Tuesday, October 29, 2013

Rewarding smart students

Here in America, we’re constantly shortchanging our smartest students. Even before the Common Core took hold, our schools have been watering down gifted programs or eliminating them entirely. One particularly insidious strategy is to do what Montgomery County has done with math acceleration: open up accelerated classes to a lot more students while keeping standards high. Then, when failure rates in these classes spike, conclude that the problem is acceleration itself rather than who’s being accelerated, brand the phenomenon as “over-acceleration,” and argue that the classes in question should be decelerated—if not eliminated entirely.
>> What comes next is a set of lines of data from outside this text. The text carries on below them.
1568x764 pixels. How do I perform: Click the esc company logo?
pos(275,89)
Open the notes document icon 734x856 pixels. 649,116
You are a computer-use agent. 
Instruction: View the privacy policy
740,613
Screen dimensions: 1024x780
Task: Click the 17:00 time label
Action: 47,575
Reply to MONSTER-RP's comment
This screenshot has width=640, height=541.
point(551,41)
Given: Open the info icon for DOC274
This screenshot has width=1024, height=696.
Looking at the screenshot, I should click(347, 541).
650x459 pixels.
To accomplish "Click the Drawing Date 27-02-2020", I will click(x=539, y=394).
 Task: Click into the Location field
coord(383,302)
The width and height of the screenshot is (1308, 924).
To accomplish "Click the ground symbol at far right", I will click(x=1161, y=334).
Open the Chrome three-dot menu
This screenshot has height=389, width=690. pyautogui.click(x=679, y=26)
Under the Common Core, with its one-size-fits-all-approach and its studious avoidance of words like acceleration, things are even worse. Here’s an excerpt from a recent article in EdWeek:

Gina Tampio said her son, who is in 2nd grade and an advanced learner, has lost interest in school since the common-core standards rolled out at his elementary school last year. (The school he attends no longer classifies students as gifted.)  
"My main concern is that the the common core has made the curriculum so rigid and rote and, frankly, just boring," she said. "When my son has to identify the main theme in a story, the story is so boring and nonsensical that he has learned not to care."  
Her son's school, Daniel Warren Elementary in Mamaroneck, N.Y., has moved to a prepackaged common-core curriculum that Ms. Tampio said is highly prescriptive and requires everyone to learn at the same pace.  
In a statement emailed to Education Week, school district officials deny that claim.
"The Rye Neck School District is proud of its challenging curriculum and its attention to the needs of all learners," it said. "We are a high-performing district, one that will naturally adapt to the common core while continuing to exceed that baseline with individualized attention to every one of our students."  
But Ms. Tampio said that her son has not experienced an individualized curriculum. When her son's teacher tried to differentiate the curriculum for him, Ms. Tampio said he was simply given extra work.  
"In some ways that backfired because it was almost a punishment for him," she said.
A smart enough teacher, surely, would figure out a way to give this child what he needs while still kowtowing to the Common Core. But such teachers are increasingly scarce.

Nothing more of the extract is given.